Here’s a quick story to give you an idea on how useful the Cel-Fi GO can be as a signal booster.
Due to a minor family crisis (think 20 year old son + party with mates + mucking around with mates at said party + alcohol = broken bone in hand), we had to return home to Wollongong NSW for 10 days. So we camped at Bulli Caravan Park.
Now we’re only about 70km from Sydney CBD and we’re smack bang in the middle of a region with a few hundred thousand residents. So you might think our mobile signal would be pretty good. Wrong.
Our mobile mobile signal was atrocious, pretty well unusable. Web pages were taking up to 10 minutes to load. Then I had the bright idea to use the Cel-Fi as a signal booster… and this is when I discovered a simple trick.
The Cel-Fi GO was showing a full signal and was picking up the 3G network. Therefore Boost was zero. Using the Wave app, I looked at Booster Settings (Settings>Booster Settings). The Cel-Fi GO was set on Auto and picking up the 3G network in this mode, presumably because it had higher Network Strength.
By selecting 4G, the Network Signal was 3 bars… but the Boost shot to 9 and stayed there!
Therefore, my phone was now showing 5 bars instead of 2. So I simply set up my phone as a hotspot and connected the computer via Bluetooth. Download speed on my computer went from around 100kB to between 1 and 2 MB and stayed there.
Without the Cel-Fi GO as a signal booster, my computer was pretty well unusable. And this is in the middle of a large regional city!
Make sure your external and internal antennas are properly isolated from each other.
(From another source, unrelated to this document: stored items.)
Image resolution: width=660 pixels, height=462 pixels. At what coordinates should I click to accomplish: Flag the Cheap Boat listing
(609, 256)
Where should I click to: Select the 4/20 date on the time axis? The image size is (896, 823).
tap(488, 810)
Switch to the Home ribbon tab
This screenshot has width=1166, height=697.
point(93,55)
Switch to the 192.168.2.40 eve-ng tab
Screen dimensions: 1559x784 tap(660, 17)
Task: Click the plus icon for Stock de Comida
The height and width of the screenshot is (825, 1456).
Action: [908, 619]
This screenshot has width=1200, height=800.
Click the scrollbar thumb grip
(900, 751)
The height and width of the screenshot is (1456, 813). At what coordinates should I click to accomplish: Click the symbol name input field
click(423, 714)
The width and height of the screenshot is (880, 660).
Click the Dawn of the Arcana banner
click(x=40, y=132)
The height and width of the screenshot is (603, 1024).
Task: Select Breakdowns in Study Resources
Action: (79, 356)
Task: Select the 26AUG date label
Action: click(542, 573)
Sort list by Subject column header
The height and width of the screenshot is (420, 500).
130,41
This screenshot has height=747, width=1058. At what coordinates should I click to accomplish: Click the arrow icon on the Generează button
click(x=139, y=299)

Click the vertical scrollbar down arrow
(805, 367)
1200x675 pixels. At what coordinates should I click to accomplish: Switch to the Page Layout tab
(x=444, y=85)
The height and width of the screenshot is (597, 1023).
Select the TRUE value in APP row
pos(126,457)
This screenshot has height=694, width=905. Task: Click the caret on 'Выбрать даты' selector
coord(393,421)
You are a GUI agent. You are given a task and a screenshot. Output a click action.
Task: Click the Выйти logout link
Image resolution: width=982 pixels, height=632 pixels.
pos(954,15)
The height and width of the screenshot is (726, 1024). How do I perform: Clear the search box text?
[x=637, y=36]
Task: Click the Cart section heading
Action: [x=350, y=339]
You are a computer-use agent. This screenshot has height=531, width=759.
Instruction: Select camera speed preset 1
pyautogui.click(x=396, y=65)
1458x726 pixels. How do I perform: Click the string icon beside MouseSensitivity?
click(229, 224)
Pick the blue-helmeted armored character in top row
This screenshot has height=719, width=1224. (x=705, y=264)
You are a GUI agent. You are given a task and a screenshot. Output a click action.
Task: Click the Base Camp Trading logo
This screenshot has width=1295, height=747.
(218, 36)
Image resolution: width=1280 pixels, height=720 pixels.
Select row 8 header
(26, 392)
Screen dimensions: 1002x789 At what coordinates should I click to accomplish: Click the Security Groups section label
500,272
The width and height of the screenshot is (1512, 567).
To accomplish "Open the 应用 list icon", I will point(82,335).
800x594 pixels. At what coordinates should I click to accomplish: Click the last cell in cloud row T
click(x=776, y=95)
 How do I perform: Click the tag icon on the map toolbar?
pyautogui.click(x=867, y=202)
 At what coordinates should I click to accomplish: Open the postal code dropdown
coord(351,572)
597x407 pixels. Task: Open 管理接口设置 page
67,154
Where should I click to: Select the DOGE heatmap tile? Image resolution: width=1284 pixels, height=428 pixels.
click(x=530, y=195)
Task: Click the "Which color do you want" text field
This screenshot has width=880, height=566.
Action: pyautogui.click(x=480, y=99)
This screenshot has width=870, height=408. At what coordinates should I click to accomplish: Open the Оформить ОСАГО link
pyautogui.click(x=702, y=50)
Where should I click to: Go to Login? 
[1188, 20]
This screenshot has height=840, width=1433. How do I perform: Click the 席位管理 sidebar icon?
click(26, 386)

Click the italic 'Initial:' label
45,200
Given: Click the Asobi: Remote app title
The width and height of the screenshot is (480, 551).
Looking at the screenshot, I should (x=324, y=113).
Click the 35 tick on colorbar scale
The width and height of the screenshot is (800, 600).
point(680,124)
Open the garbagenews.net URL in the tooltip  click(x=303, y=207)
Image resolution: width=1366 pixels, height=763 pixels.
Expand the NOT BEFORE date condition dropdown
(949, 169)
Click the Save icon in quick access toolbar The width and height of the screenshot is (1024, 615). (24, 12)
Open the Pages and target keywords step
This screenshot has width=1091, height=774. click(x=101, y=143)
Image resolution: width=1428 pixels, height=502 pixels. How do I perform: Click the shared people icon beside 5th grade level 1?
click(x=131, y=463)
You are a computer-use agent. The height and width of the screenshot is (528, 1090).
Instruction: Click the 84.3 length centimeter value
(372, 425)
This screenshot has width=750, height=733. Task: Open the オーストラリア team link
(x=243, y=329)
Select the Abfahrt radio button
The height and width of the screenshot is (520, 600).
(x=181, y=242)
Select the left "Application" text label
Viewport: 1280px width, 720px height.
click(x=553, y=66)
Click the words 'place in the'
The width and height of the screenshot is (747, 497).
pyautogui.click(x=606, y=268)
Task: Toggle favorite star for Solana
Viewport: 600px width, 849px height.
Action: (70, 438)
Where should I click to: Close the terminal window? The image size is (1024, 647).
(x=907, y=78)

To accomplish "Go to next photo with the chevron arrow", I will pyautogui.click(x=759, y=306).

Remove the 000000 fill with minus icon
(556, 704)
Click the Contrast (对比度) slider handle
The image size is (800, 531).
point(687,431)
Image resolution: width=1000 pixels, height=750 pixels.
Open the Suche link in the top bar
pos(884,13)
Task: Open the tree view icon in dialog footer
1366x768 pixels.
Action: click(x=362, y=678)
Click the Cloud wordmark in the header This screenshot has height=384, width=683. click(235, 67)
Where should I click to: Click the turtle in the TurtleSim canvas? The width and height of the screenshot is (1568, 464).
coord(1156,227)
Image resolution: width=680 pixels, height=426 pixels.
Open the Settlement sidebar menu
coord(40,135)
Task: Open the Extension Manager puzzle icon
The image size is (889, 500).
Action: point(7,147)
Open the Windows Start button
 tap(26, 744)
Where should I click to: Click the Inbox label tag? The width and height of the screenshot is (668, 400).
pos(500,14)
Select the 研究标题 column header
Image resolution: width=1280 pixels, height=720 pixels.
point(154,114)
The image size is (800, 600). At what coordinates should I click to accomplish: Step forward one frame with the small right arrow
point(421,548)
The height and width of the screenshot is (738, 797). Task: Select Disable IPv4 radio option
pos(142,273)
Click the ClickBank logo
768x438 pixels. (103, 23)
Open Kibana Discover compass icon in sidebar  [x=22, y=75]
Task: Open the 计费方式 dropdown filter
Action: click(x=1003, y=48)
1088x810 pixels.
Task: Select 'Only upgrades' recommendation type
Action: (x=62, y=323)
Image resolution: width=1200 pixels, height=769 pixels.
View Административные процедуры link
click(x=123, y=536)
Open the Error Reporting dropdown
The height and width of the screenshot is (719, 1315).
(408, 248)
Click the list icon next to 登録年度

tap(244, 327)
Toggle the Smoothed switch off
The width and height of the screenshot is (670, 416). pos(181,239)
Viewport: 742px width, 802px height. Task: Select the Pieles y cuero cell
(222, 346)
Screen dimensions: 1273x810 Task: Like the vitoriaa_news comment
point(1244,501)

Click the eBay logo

With this sorted, you’re well on your way to achieving fantastic signal boosting from your Cel-Fi GO.
And if you’re having trouble connecting online, see if 4G is available and use this instead… even when you’re in a city.
Next time we’ll look at installing a Cel-Fi GO repeater, how to check whether your external antenna is performing to its maximum potential and ways to ensure good isolation between the external and internal antennas.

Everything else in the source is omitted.